— START OF Selected extract —
Yeah it was Alien Autopsy!


----------



## Nesacat

*Re: Name that Tagline!*

Roswell meets the British ... was a silly movie. Thanks Mouse. 

It will scare you to your very soul.


----------



## j d worthington

*Re: Name that Tagline!*

Arrrgh... I really stink at these things, but this one sounds soooo familiar... hmmm....

The Exorcist?


----------



## Nesacat

*Re: Name that Tagline!*

Sorry but it's not that one.


----------



## j d worthington

*Re: Name that Tagline!*

Here we go again... it's the title that keeps coming to mind, but I'm figuring I'm way off beam here:

Phantasm


----------



## Nesacat

*Re: Name that Tagline!*

It's not Phantasm either. Sorry.


----------



## Roboripper

*Re: Name that Tagline!*

Hellraiser?


----------



## Nesacat

*Re: Name that Tagline!*

I'm sorry. It's not.


----------



## j d worthington

*Re: Name that Tagline!*

Yeesh! I should have thought of this before, considering how we've talked about this film in the past:

Angel Heart...


----------



## Nesacat

*Re: Name that Tagline!*

And yes ... that's the movie.  Your go now.


----------



## j d worthington

*Re: Name that Tagline!*

Thank you. Hmmm. The one that comes to mind is:

"Man is the warmest place to hide"


----------



## Nesacat

*Re: Name that Tagline!*

The Thing.
— END OF Selected extract —
*Written problem 1*.
Write out the rows between the line holding "Important (188, 467)" and the end of the rows, inclusive, leaving the pictures out.
— START OF Records provided —
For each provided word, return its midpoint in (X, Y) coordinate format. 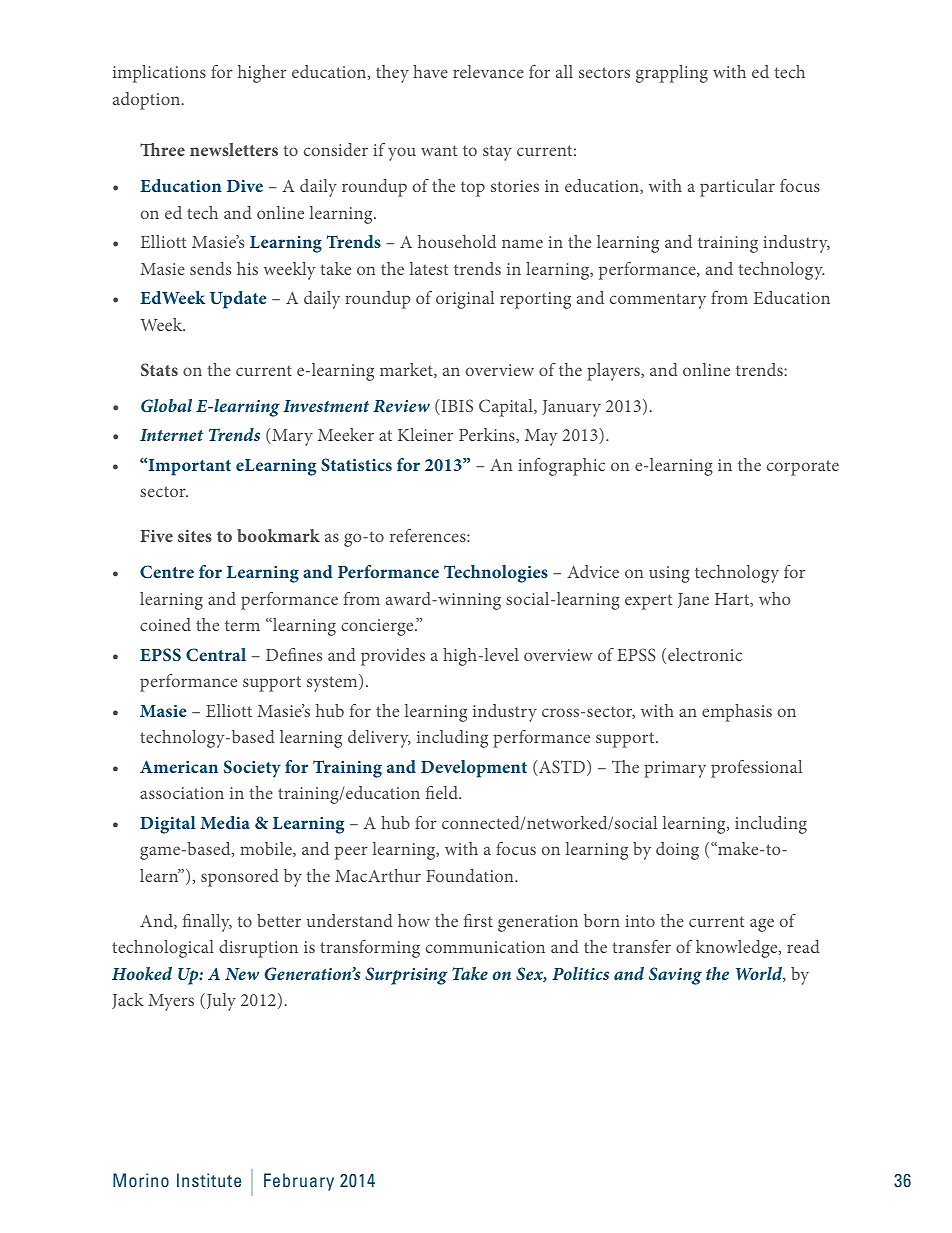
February (299, 1182)
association (182, 793)
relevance (488, 71)
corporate (803, 468)
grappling (672, 74)
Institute (209, 1180)
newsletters (234, 149)
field (443, 792)
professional (756, 769)
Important (188, 467)
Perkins (488, 435)
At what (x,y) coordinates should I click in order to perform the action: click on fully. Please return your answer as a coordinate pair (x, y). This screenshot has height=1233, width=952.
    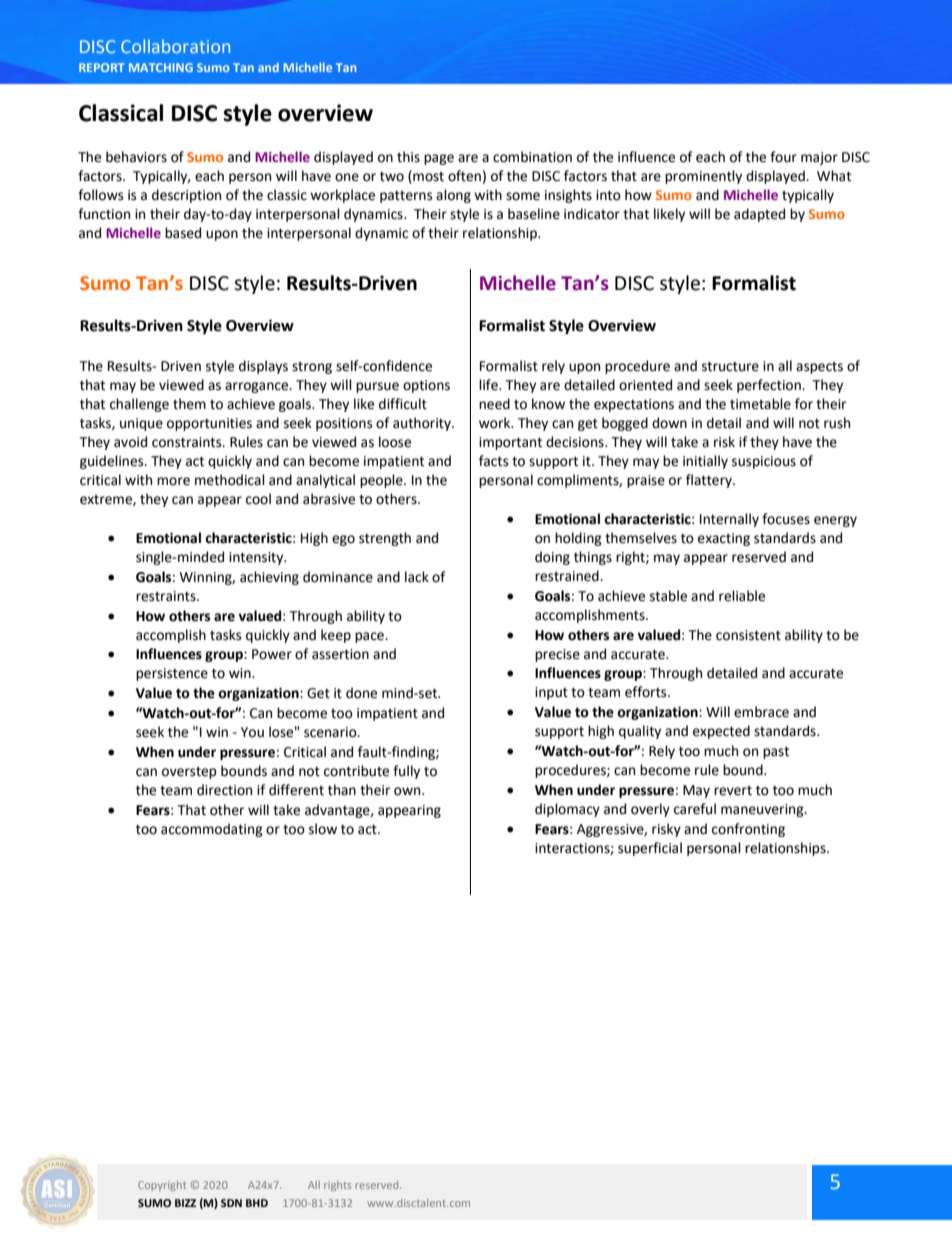
    Looking at the image, I should click on (406, 772).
— END OF Records provided —
*Written problem 2*.
Give again the part of the tagline thread between "Roswell meets the" and "soooo familiar... hmmm....", inclusive, without changing a word.

*Result 1*.
Important (188, 467)
Perkins (488, 435)
At what (x,y) coordinates should I click in order to perform the action: click on fully. Please return your answer as a coordinate pair (x, y). This screenshot has height=1233, width=952.
    Looking at the image, I should click on (406, 772).

*Result 2*.
Roswell meets the British ... was a silly movie. Thanks Mouse. 

It will scare you to your very soul.


----------



## j d worthington

*Re: Name that Tagline!*

Arrrgh... I really stink at these things, but this one sounds soooo familiar... hmmm....